_Provided records_

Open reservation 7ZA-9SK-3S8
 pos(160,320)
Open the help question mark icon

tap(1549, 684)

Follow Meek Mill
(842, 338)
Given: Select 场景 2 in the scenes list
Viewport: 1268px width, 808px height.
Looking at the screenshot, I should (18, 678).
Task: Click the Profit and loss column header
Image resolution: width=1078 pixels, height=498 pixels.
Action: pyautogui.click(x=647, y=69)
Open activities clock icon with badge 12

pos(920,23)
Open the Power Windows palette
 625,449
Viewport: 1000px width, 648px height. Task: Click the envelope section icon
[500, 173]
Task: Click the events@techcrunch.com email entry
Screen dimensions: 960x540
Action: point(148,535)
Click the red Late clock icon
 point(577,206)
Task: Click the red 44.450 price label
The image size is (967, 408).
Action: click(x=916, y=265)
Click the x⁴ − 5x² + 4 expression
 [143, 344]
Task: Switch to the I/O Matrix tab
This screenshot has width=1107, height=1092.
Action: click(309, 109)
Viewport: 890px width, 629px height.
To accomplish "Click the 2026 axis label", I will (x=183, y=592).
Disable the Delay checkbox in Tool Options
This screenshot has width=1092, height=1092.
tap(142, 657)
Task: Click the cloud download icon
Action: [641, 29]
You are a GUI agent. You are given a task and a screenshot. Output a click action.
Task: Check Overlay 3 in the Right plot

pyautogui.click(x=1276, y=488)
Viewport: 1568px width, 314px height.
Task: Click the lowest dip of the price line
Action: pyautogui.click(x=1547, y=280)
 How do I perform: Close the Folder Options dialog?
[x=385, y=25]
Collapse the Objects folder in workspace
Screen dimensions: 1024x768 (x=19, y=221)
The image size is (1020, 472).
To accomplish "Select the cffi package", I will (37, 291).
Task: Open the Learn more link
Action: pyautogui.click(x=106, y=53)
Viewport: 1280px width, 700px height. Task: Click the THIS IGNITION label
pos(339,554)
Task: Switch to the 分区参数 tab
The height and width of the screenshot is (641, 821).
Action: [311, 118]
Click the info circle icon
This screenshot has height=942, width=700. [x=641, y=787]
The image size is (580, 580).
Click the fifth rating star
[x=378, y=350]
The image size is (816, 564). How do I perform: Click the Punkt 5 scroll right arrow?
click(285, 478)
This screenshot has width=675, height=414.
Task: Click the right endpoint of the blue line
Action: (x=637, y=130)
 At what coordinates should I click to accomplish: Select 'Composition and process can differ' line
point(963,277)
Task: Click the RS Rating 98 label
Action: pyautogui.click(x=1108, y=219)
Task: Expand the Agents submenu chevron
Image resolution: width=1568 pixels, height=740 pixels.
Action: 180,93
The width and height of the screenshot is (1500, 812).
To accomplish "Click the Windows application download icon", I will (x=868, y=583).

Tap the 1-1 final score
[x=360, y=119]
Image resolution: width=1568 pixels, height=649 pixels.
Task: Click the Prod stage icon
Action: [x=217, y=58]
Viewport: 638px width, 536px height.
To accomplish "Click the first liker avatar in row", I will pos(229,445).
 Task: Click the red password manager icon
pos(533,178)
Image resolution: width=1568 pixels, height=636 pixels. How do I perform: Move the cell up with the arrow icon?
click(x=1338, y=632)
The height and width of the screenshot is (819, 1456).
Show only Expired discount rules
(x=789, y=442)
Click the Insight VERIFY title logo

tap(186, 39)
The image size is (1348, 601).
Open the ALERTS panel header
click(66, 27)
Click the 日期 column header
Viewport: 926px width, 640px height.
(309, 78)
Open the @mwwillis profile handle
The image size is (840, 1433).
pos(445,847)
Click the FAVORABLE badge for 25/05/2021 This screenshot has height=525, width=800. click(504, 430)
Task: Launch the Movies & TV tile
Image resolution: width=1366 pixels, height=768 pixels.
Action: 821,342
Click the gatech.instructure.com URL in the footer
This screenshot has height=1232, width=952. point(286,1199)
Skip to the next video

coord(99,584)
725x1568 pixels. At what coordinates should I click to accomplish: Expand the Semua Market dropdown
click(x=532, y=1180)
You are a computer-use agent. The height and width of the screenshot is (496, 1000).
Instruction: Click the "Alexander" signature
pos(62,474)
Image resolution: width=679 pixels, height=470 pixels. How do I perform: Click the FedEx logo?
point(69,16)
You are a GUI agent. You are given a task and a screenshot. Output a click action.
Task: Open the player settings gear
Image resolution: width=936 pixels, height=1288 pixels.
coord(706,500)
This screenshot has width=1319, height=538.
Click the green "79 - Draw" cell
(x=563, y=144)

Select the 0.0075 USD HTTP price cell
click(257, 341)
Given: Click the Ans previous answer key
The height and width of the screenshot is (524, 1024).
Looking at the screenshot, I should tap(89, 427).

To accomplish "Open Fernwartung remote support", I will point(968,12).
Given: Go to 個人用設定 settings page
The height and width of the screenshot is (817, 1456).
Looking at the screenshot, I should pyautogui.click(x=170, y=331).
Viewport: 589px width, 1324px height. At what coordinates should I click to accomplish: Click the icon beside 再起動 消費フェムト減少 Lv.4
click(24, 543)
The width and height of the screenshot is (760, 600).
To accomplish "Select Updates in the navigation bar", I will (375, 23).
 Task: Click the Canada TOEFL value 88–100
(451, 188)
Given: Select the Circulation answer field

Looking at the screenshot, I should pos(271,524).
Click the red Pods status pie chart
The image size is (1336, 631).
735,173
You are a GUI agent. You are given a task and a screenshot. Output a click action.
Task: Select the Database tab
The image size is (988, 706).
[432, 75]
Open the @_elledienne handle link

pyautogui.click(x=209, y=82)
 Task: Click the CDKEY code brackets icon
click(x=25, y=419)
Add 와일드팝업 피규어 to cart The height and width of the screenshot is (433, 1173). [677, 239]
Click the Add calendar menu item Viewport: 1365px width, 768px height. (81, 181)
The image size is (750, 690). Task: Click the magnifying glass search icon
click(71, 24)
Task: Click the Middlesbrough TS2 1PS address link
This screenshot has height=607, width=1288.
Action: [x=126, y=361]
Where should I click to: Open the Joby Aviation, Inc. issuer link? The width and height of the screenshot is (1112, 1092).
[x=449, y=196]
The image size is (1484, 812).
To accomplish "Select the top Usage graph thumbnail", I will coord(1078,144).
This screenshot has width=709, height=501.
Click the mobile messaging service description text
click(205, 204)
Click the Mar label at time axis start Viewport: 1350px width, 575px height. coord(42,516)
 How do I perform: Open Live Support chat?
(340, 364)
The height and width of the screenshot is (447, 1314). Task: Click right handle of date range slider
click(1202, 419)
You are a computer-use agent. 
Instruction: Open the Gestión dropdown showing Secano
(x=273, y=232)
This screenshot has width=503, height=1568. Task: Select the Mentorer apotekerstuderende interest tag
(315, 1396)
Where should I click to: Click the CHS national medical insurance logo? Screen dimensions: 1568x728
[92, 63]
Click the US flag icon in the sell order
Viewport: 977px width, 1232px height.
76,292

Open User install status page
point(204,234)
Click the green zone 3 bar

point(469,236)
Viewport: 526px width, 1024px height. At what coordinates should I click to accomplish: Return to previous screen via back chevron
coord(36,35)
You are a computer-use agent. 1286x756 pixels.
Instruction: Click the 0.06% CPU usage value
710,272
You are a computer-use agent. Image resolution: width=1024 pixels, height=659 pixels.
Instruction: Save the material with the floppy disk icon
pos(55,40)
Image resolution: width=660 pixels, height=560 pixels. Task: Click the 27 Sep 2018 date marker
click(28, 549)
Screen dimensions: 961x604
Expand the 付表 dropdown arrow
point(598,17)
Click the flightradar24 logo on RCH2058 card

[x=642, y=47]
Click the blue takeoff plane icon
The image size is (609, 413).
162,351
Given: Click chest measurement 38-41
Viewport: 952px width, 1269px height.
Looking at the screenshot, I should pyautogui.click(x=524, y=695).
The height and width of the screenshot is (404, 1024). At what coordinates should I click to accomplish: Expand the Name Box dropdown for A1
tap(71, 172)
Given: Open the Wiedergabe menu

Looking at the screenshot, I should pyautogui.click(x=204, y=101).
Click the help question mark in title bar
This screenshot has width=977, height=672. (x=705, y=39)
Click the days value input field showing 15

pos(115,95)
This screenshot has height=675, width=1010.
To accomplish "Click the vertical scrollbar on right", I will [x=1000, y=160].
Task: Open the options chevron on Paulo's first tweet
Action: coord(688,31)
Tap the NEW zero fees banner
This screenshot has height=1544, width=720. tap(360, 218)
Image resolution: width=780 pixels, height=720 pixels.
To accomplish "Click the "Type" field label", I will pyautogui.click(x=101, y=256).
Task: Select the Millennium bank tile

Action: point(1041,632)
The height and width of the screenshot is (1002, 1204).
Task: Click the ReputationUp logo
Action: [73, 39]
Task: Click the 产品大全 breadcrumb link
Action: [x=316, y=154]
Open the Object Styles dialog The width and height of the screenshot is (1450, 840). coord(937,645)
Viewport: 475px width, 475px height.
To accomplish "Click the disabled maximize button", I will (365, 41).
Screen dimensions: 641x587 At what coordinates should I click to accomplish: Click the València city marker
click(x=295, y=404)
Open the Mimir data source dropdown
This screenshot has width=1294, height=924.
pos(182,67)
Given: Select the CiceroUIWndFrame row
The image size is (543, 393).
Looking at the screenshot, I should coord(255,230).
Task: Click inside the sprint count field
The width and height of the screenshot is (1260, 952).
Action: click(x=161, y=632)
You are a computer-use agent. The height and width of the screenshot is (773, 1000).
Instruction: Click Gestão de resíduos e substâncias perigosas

_Problem description_
Above are the entries. Quote exactly the lines from the one bearing "The image size is (1020, 472)." through the one bearing "Task: Expand the Agents submenu chevron".

_Response area_
The image size is (1020, 472).
To accomplish "Select the cffi package", I will (37, 291).
Task: Open the Learn more link
Action: pyautogui.click(x=106, y=53)
Viewport: 1280px width, 700px height. Task: Click the THIS IGNITION label
pos(339,554)
Task: Switch to the 分区参数 tab
The height and width of the screenshot is (641, 821).
Action: [311, 118]
Click the info circle icon
This screenshot has height=942, width=700. [x=641, y=787]
The image size is (580, 580).
Click the fifth rating star
[x=378, y=350]
The image size is (816, 564). How do I perform: Click the Punkt 5 scroll right arrow?
click(285, 478)
This screenshot has width=675, height=414.
Task: Click the right endpoint of the blue line
Action: (x=637, y=130)
 At what coordinates should I click to accomplish: Select 'Composition and process can differ' line
point(963,277)
Task: Click the RS Rating 98 label
Action: pyautogui.click(x=1108, y=219)
Task: Expand the Agents submenu chevron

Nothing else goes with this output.